▶ Task directions
Which lines of the entries below include "right"? List them all.
[Start of section]
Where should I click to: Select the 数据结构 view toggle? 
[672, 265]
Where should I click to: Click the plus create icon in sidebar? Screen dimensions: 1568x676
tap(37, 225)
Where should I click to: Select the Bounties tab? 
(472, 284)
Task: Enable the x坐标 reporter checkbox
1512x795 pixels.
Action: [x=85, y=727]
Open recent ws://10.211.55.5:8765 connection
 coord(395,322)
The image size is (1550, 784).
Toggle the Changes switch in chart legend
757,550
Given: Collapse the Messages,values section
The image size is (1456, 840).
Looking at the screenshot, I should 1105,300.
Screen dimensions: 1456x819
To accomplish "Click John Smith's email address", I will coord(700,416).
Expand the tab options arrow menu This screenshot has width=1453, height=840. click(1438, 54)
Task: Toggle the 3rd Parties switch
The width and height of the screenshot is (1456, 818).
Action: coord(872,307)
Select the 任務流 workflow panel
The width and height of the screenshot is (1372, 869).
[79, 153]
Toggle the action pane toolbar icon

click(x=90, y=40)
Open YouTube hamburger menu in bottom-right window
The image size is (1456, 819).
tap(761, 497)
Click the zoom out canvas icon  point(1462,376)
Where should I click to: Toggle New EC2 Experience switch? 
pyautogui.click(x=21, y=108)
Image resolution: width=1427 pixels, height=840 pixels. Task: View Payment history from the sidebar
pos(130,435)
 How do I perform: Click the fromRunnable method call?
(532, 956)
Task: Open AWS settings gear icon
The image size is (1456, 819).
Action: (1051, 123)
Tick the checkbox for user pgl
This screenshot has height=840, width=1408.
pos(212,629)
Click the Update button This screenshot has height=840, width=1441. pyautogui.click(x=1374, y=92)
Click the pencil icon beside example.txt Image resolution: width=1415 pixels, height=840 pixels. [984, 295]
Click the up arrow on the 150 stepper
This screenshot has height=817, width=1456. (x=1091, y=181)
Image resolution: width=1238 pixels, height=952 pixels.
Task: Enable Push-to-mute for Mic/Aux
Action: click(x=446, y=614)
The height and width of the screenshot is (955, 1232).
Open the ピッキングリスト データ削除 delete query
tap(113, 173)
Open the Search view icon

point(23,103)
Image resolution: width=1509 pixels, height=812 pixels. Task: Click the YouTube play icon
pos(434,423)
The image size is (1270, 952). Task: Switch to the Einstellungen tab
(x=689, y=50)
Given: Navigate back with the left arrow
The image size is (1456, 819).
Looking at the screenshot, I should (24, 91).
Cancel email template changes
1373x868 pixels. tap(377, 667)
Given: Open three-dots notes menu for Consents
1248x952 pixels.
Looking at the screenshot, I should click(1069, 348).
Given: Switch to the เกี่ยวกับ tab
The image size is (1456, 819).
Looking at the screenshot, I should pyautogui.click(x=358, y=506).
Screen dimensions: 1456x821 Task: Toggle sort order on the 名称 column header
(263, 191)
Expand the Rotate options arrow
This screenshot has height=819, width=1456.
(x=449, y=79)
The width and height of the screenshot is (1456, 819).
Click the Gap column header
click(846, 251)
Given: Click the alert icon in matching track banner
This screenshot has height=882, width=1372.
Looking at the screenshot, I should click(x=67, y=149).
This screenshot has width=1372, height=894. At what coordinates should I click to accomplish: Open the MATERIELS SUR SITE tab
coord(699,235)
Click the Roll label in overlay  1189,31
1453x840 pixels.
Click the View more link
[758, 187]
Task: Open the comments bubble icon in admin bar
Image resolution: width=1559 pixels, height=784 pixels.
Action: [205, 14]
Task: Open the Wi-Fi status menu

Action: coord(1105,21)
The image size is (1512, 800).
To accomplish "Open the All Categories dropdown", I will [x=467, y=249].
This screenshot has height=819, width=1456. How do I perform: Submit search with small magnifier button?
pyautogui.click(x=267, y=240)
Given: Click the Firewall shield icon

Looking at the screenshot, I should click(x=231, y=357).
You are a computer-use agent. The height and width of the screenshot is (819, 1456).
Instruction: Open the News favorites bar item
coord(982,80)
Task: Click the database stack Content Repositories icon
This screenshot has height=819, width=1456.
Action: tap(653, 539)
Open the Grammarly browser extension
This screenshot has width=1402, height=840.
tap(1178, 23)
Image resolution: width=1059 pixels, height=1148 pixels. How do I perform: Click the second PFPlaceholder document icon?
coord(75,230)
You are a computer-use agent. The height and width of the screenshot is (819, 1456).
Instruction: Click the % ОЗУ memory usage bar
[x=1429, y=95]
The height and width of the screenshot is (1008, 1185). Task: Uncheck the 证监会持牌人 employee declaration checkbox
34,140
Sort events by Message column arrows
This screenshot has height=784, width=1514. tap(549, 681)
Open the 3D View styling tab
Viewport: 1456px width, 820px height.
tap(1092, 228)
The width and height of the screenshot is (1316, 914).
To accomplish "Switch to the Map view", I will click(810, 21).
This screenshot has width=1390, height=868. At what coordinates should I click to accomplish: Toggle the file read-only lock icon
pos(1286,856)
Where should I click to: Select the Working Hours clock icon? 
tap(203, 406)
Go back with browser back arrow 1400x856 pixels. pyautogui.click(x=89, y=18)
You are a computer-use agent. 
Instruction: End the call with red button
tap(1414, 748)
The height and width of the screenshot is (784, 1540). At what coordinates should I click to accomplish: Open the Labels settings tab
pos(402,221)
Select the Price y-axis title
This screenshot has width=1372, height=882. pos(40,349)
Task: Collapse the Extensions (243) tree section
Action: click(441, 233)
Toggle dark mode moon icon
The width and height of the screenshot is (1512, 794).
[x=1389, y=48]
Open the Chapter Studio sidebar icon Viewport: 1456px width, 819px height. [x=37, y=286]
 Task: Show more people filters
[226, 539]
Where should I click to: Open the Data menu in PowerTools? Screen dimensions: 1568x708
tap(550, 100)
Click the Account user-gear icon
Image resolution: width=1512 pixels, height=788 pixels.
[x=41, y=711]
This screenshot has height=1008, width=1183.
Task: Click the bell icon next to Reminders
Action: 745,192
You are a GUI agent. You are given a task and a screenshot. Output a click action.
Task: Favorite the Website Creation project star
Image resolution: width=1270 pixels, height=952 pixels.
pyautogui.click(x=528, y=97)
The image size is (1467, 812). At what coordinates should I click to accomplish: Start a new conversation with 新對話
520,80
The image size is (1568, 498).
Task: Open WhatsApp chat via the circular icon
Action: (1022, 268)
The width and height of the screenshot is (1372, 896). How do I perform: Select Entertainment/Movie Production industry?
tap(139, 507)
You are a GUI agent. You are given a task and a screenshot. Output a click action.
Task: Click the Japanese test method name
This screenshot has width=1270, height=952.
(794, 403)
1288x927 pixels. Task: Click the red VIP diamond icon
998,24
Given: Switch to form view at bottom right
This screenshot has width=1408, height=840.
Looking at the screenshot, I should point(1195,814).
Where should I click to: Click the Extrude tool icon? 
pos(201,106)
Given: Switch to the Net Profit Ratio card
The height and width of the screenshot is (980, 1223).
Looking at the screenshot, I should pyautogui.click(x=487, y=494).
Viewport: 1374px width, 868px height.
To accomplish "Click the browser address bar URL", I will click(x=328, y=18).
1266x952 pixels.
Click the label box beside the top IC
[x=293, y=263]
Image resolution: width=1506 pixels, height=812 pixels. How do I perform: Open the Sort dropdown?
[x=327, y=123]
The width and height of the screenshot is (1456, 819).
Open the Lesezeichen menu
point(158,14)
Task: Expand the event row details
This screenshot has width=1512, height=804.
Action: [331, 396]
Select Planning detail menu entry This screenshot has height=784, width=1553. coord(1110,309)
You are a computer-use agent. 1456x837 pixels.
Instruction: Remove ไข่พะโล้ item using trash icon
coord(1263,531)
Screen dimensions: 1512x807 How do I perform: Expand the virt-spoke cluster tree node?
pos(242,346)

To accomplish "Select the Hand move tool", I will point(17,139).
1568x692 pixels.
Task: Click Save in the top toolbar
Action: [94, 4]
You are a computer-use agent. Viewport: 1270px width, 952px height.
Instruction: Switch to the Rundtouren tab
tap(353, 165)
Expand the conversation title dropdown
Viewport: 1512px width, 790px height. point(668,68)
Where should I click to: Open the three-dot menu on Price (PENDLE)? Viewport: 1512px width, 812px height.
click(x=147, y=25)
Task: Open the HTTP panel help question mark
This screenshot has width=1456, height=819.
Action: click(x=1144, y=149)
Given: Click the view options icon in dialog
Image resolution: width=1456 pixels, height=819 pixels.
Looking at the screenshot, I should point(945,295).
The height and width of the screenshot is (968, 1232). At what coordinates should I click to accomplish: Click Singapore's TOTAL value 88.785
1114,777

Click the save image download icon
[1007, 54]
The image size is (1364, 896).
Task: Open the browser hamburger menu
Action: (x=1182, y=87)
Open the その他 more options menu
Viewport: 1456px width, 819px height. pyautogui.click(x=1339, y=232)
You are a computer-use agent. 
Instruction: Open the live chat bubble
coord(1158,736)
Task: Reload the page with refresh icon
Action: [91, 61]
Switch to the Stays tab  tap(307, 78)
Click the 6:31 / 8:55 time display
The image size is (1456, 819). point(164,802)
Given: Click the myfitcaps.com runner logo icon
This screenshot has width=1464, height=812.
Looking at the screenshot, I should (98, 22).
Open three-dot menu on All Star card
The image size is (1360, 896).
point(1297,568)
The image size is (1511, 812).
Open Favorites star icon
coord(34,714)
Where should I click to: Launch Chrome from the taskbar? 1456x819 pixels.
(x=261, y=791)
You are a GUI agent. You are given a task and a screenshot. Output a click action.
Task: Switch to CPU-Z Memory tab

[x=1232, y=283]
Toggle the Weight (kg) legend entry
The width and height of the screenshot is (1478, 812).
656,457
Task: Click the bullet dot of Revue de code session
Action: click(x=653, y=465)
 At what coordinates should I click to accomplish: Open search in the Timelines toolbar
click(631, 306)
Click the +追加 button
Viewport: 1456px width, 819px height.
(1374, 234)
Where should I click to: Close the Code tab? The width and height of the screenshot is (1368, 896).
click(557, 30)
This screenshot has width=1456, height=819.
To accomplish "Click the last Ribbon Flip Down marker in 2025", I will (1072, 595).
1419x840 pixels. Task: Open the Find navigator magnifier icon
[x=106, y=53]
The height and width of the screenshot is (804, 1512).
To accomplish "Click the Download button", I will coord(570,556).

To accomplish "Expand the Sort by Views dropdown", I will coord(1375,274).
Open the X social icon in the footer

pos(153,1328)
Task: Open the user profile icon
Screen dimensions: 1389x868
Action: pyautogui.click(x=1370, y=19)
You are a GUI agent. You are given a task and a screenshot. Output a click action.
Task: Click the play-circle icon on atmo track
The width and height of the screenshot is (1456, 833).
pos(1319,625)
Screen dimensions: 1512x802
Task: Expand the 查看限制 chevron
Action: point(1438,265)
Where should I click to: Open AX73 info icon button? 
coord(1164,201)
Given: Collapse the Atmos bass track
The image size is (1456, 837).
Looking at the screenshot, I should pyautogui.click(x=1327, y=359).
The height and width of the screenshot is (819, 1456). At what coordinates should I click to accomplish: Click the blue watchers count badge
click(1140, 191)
[End of section]
▶ Your solution
Open YouTube hamburger menu in bottom-right window
Given: Switch to form view at bottom right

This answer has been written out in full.